- PROMPT -
The data below should be copied over with complete accuracy.

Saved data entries
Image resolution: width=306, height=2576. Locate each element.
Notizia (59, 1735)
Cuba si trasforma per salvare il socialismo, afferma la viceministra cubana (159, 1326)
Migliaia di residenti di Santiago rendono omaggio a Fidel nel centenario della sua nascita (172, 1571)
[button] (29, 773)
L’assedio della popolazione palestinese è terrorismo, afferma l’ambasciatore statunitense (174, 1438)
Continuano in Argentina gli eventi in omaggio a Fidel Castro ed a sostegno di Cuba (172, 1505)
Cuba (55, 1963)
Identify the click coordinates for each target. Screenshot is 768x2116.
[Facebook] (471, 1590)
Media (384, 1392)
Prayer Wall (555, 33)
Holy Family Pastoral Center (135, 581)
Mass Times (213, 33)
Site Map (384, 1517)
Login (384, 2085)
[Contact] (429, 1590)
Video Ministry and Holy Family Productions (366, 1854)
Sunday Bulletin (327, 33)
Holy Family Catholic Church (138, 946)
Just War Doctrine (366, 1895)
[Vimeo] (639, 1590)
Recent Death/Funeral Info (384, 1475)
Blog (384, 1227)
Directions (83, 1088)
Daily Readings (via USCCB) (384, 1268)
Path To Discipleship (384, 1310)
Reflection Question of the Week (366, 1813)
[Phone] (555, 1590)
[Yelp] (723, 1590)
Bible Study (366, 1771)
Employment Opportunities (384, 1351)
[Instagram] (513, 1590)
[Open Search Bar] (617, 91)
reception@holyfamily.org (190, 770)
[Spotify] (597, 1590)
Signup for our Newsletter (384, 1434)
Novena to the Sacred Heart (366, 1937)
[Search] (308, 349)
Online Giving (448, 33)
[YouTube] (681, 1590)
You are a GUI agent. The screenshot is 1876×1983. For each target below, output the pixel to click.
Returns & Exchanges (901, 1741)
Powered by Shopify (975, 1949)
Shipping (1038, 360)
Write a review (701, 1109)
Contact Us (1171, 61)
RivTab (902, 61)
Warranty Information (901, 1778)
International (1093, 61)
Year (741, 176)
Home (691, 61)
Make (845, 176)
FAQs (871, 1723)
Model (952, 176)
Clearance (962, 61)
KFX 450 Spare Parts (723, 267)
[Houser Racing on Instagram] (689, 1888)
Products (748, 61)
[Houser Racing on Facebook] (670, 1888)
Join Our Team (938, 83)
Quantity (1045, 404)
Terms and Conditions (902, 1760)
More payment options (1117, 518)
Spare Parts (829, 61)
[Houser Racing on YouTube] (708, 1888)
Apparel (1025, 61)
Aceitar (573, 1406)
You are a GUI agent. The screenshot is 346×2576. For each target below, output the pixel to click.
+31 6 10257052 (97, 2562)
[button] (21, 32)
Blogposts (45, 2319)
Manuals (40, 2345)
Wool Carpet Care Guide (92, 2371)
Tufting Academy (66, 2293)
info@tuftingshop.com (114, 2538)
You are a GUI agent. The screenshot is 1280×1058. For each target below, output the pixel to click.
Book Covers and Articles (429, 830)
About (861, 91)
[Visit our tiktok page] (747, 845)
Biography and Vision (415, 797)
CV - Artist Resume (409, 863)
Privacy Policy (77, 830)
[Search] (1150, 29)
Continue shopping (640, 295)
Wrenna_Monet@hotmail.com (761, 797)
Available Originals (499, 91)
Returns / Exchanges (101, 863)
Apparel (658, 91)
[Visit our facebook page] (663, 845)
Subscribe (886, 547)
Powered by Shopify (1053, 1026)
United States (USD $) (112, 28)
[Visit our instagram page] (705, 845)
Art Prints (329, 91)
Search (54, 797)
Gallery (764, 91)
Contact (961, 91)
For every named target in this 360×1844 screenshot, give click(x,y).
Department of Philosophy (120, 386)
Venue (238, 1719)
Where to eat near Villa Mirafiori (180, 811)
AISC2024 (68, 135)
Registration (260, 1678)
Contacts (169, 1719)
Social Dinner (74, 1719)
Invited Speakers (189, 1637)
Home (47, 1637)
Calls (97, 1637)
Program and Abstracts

- RESPONSE TO THIS EXERCISE -
Image resolution: width=306, height=2576. Locate each element.
Notizia (59, 1735)
Cuba si trasforma per salvare il socialismo, afferma la viceministra cubana (159, 1326)
Migliaia di residenti di Santiago rendono omaggio a Fidel nel centenario della sua nascita (172, 1571)
[button] (29, 773)
L’assedio della popolazione palestinese è terrorismo, afferma l’ambasciatore statunitense (174, 1438)
Continuano in Argentina gli eventi in omaggio a Fidel Castro ed a sostegno di Cuba (172, 1505)
Cuba (55, 1963)
Identify the click coordinates for each target. Screenshot is 768x2116.
[Facebook] (471, 1590)
Media (384, 1392)
Prayer Wall (555, 33)
Holy Family Pastoral Center (135, 581)
Mass Times (213, 33)
Site Map (384, 1517)
Login (384, 2085)
[Contact] (429, 1590)
Video Ministry and Holy Family Productions (366, 1854)
Sunday Bulletin (327, 33)
Holy Family Catholic Church (138, 946)
Just War Doctrine (366, 1895)
[Vimeo] (639, 1590)
Recent Death/Funeral Info (384, 1475)
Blog (384, 1227)
Directions (83, 1088)
Daily Readings (via USCCB) (384, 1268)
Path To Discipleship (384, 1310)
Reflection Question of the Week (366, 1813)
[Phone] (555, 1590)
[Yelp] (723, 1590)
Bible Study (366, 1771)
Employment Opportunities (384, 1351)
[Instagram] (513, 1590)
[Open Search Bar] (617, 91)
reception@holyfamily.org (190, 770)
[Spotify] (597, 1590)
Signup for our Newsletter (384, 1434)
Novena to the Sacred Heart (366, 1937)
[Search] (308, 349)
Online Giving (448, 33)
[YouTube] (681, 1590)
You are a GUI agent. The screenshot is 1876×1983. For each target below, output the pixel to click.
Returns & Exchanges (901, 1741)
Powered by Shopify (975, 1949)
Shipping (1038, 360)
Write a review (701, 1109)
Contact Us (1171, 61)
RivTab (902, 61)
Warranty Information (901, 1778)
International (1093, 61)
Year (741, 176)
Home (691, 61)
Make (845, 176)
FAQs (871, 1723)
Model (952, 176)
Clearance (962, 61)
KFX 450 Spare Parts (723, 267)
[Houser Racing on Instagram] (689, 1888)
Products (748, 61)
[Houser Racing on Facebook] (670, 1888)
Join Our Team (938, 83)
Quantity (1045, 404)
Terms and Conditions (902, 1760)
More payment options (1117, 518)
Spare Parts (829, 61)
[Houser Racing on YouTube] (708, 1888)
Apparel (1025, 61)
Aceitar (573, 1406)
You are a GUI agent. The screenshot is 346×2576. For each target below, output the pixel to click.
+31 6 10257052 (97, 2562)
[button] (21, 32)
Blogposts (45, 2319)
Manuals (40, 2345)
Wool Carpet Care Guide (92, 2371)
Tufting Academy (66, 2293)
info@tuftingshop.com (114, 2538)
You are a GUI agent. The screenshot is 1280×1058. For each target below, output the pixel to click.
Book Covers and Articles (429, 830)
About (861, 91)
[Visit our tiktok page] (747, 845)
Biography and Vision (415, 797)
CV - Artist Resume (409, 863)
Privacy Policy (77, 830)
[Search] (1150, 29)
Continue shopping (640, 295)
Wrenna_Monet@hotmail.com (761, 797)
Available Originals (499, 91)
Returns / Exchanges (101, 863)
Apparel (658, 91)
[Visit our facebook page] (663, 845)
Subscribe (886, 547)
Powered by Shopify (1053, 1026)
United States (USD $) (112, 28)
[Visit our instagram page] (705, 845)
Art Prints (329, 91)
Search (54, 797)
Gallery (764, 91)
Contact (961, 91)
For every named target in this 360×1844 screenshot, give click(x,y).
Department of Philosophy (120, 386)
Venue (238, 1719)
Where to eat near Villa Mirafiori (180, 811)
AISC2024 (68, 135)
Registration (260, 1678)
Contacts (169, 1719)
Social Dinner (74, 1719)
Invited Speakers (189, 1637)
Home (47, 1637)
Calls (97, 1637)
Program and Abstracts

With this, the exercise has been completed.